Une étude observationnelle prospective sur le rôle de l'échographie transthoracique dans la différenciation des épanchements pleuraux tuberculeux et malins (TUS-TBE)

L'épanchement pleural tuberculeux (TBE) et malin (MPE) est la cause la plus fréquente d'épanchement pleural exsudatif en Malaisie. La différenciation précoce entre ces deux diagnostics est essentielle car la TBE ne nécessite un drainage que si elle est symptomatique, alors que la MPE nécessiterait une biopsie tissulaire pour la confirmation du diagnostic et le profilage moléculaire. Cependant, le TBE et le MPE se présentent presque de la même manière avec les exsudats lymphocytaires. Les indices du liquide pleural (Pf) tels que l'adénosine désaminase (ADA) peuvent permettre la différenciation entre ces deux entités dans des circonstances cliniques appropriées. Cependant, Pf ADA peut ne pas être facilement accessible dans les régions à ressources limitées et le seuil optimal varie en fonction de la prévalence locale de la tuberculose. En conséquence, le diagnostic de TBE dans notre région dépend encore fortement de l'analyse des données démographiques cliniques préexistantes et des paramètres de Pf, nécessitant finalement une biopsie pleurale pour un diagnostic clinique sûr.

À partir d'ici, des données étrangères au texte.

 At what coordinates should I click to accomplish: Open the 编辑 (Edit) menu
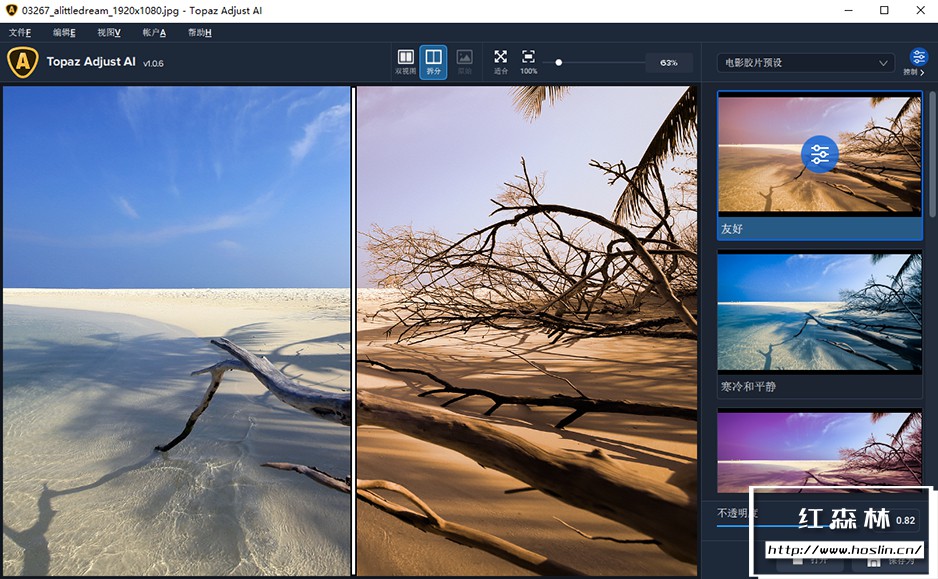click(64, 33)
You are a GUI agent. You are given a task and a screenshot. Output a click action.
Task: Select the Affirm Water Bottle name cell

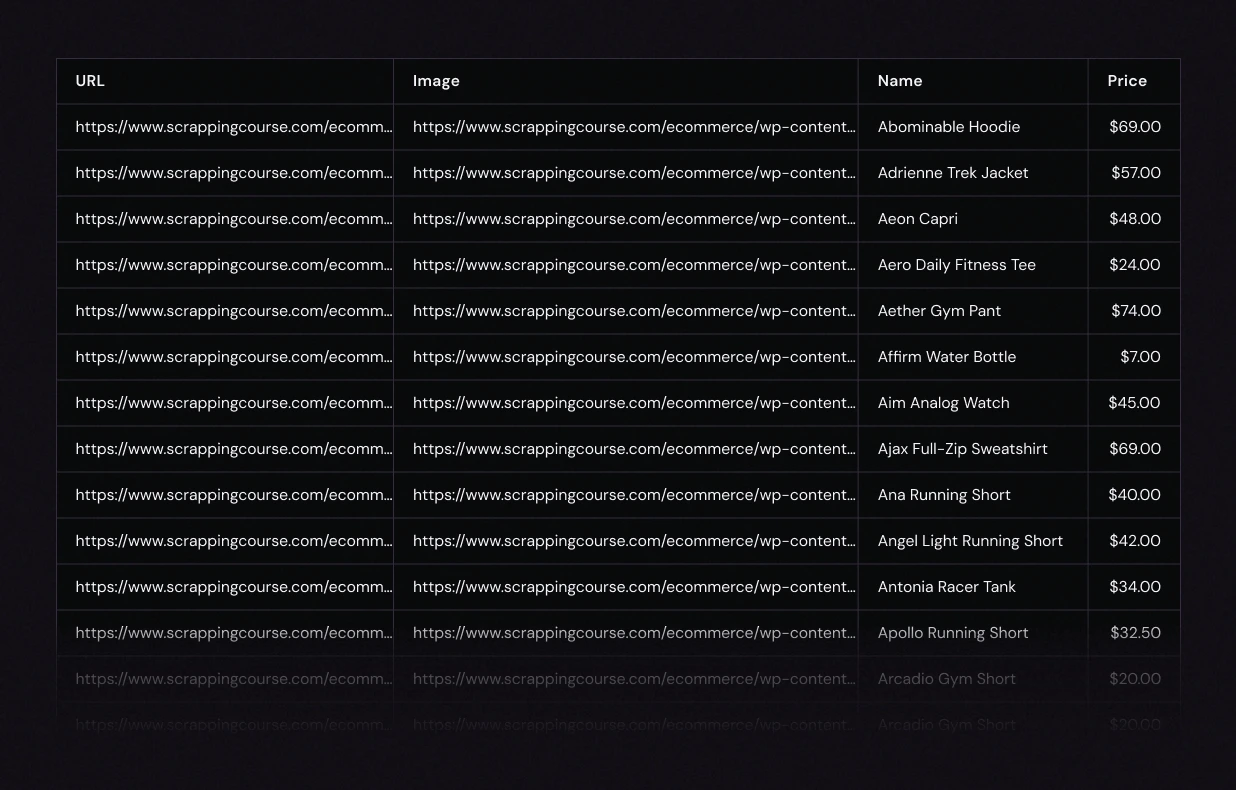pos(946,357)
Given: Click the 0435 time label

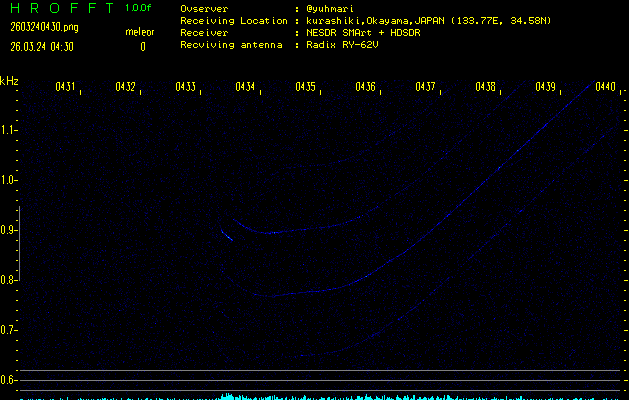Looking at the screenshot, I should 306,87.

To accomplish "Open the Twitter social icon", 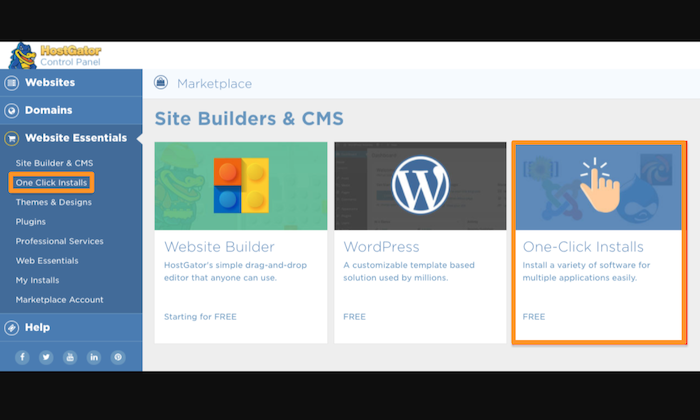I will 46,357.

Les prédicteurs de l'ET au point de service, tels que l'aspect de l'imagerie échographique, peuvent être utiles, mais ont rarement été décrits. Des études antérieures ont démontré qu'un motif échographique cloisonné complexe dans l'épanchement pleural lymphocytaire est un prédicteur diagnostique potentiellement utile pour différencier le TBE du MPE avec une valeur prédictive positive de 94 % et un rapport de vraisemblance de 12,2. Les algorithmes de diagnostic du TBE n'incluent fréquemment que des indices cliniques avec des paramètres Pf tels que comme numération cellulaire différentielle Pf, ADA, protéine et lactate déshydrogénase (LDH). L'incorporation de l'échographie au point de service dans l'algorithme de diagnostic clinique n'a pas été largement explorée.

La TBE est le résultat d'une réaction d'hypersensibilité retardée de type IV à la protéine mycobactérienne ; la formation de fibrine dans la cavité pleurale est largement due aux cytokines pro-inflammatoires ainsi qu'à une réduction de l'activité fibrinolytique due à l'inflammation pleurale. En revanche, on pense que le MPE est entraîné par un degré élevé de métabolisme anaérobie conduisant à la production d'acide lactique, plutôt qu'à une réponse inflammatoire. Ces différents mécanismes pathogènes dans le TBE et le MPE ont entraîné différents paramètres du liquide pleural tels qu'un taux de glucose et un pH inférieurs à Pf avec un niveau de Pf LDH plus élevé dans le MPE par rapport au TBE. Nous pensions que ce principe pouvait être extrapolé aux résultats échographiques discriminants entre TBE et MPE.

Le résultat de notre étude pilote rétrospective a révélé que la présence d'une cloison échographique avait un rapport de cotes ajusté de 9,28 dans la prédiction du diagnostic de TBE à partir de l'EMP. Avec d'autres paramètres cliniques (sexe masculin, nombre de leucocytes sériques 9 x 109/L ou protéines du liquide pleural 50 g/L ou plus), ces paramètres rapportent collectivement une précision diagnostique de 79,61 % (IC à 95 % 74,13-84,38) pour TBE. Dans une étude précédente menée dans une région à faible charge de tuberculose, un épaississement pleural > 1 cm, une nodularité pleurale et un épaississement diaphragmatique > 7 mm à l'échographie transthoracique étaient fortement évocateurs d'EMP. Cependant, il n'est pas rare que nous ayons observé un schéma similaire d'épaississement pleural et diaphragmatique chez les patients TBE de notre région également.

Comme la TBE est un processus d'hypersensibilité avec une réponse inflammatoire significative, nous émettons l'hypothèse que la septation échographique, en plus de l'épaississement pleural et d'autres résultats échographiques, peut être un bon indicateur, dans le cadre d'un modèle de prédiction clinique pour discriminer la TBE de l'EMP dans notre région.